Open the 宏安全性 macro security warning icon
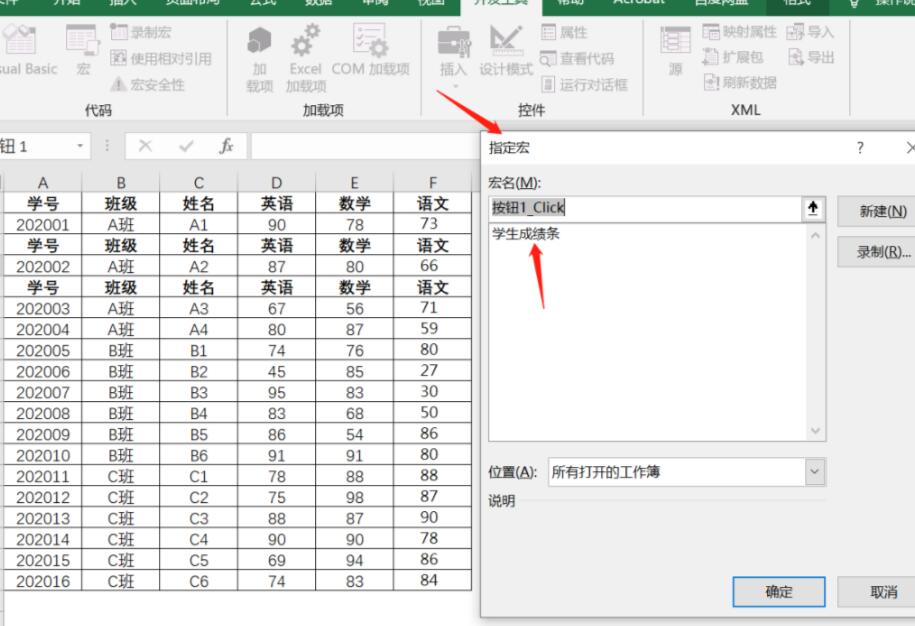This screenshot has height=626, width=915. (x=119, y=85)
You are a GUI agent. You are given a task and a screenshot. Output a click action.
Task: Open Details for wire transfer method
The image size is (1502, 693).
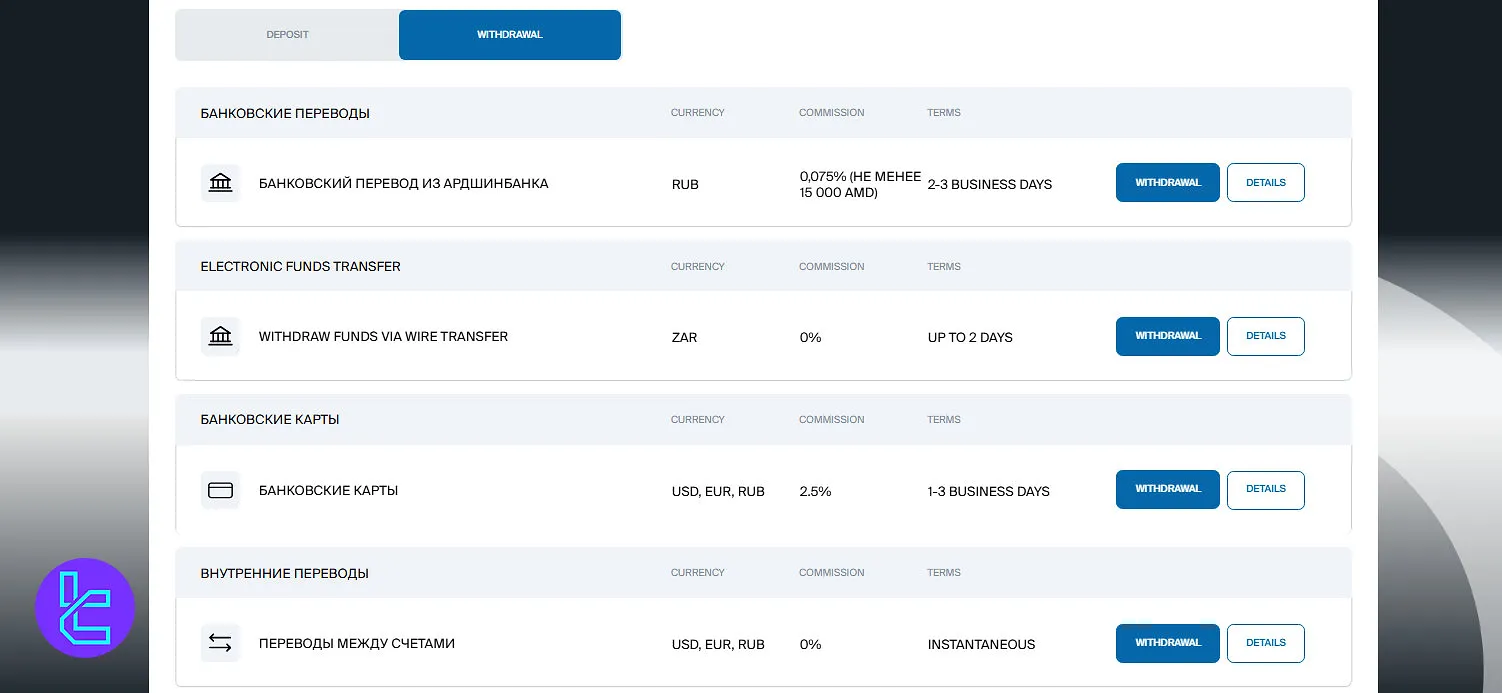pos(1265,336)
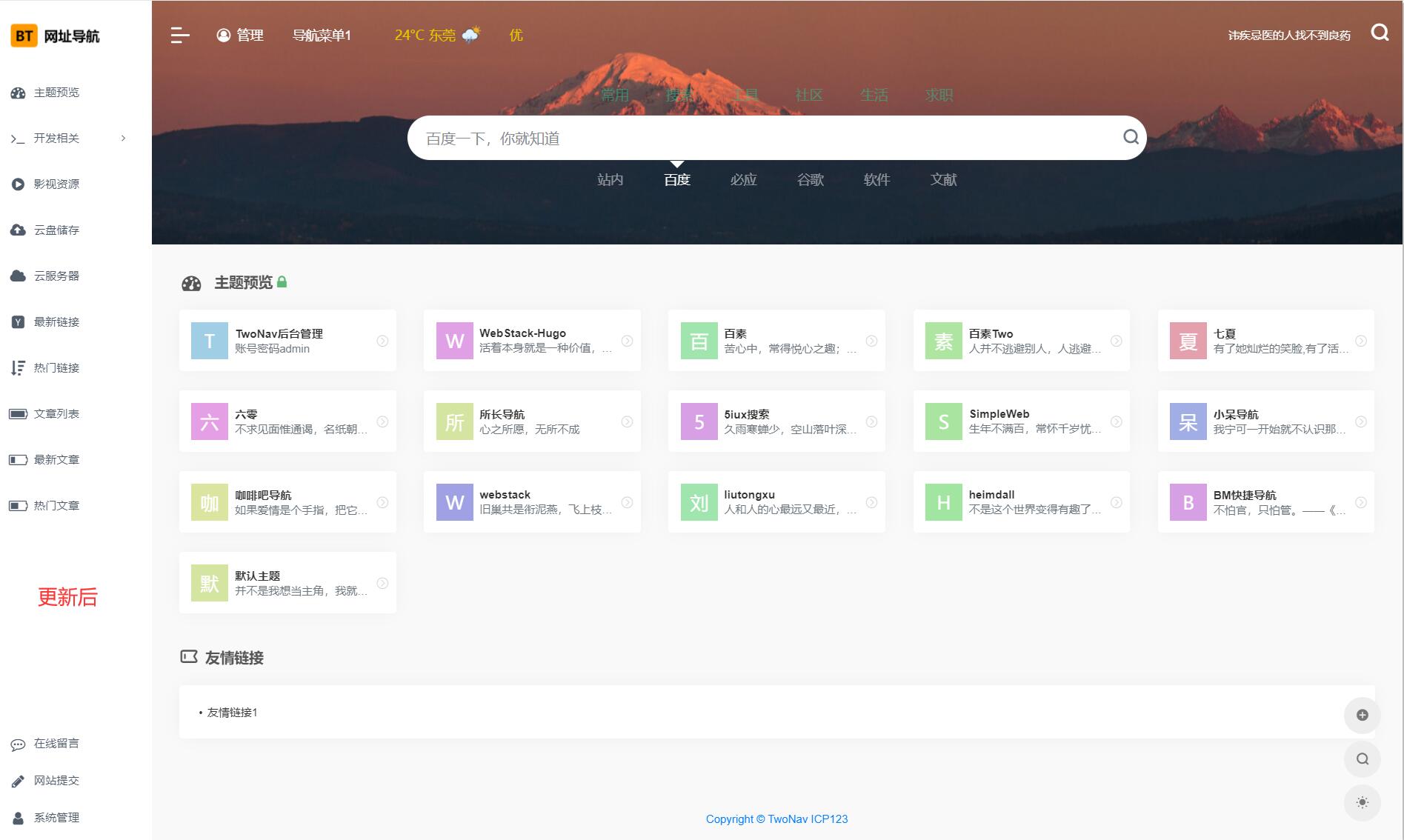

_HOW TO COMPLETE THIS TASK_. Without carrying over any pictures, retype the records above exactly.

_ANSWER AREA_.
Open the 宏安全性 macro security warning icon
This screenshot has height=626, width=915. (x=119, y=85)
You are a GUI agent. You are given a task and a screenshot. Output a click action.
Task: Open Details for wire transfer method
The image size is (1502, 693).
pos(1265,336)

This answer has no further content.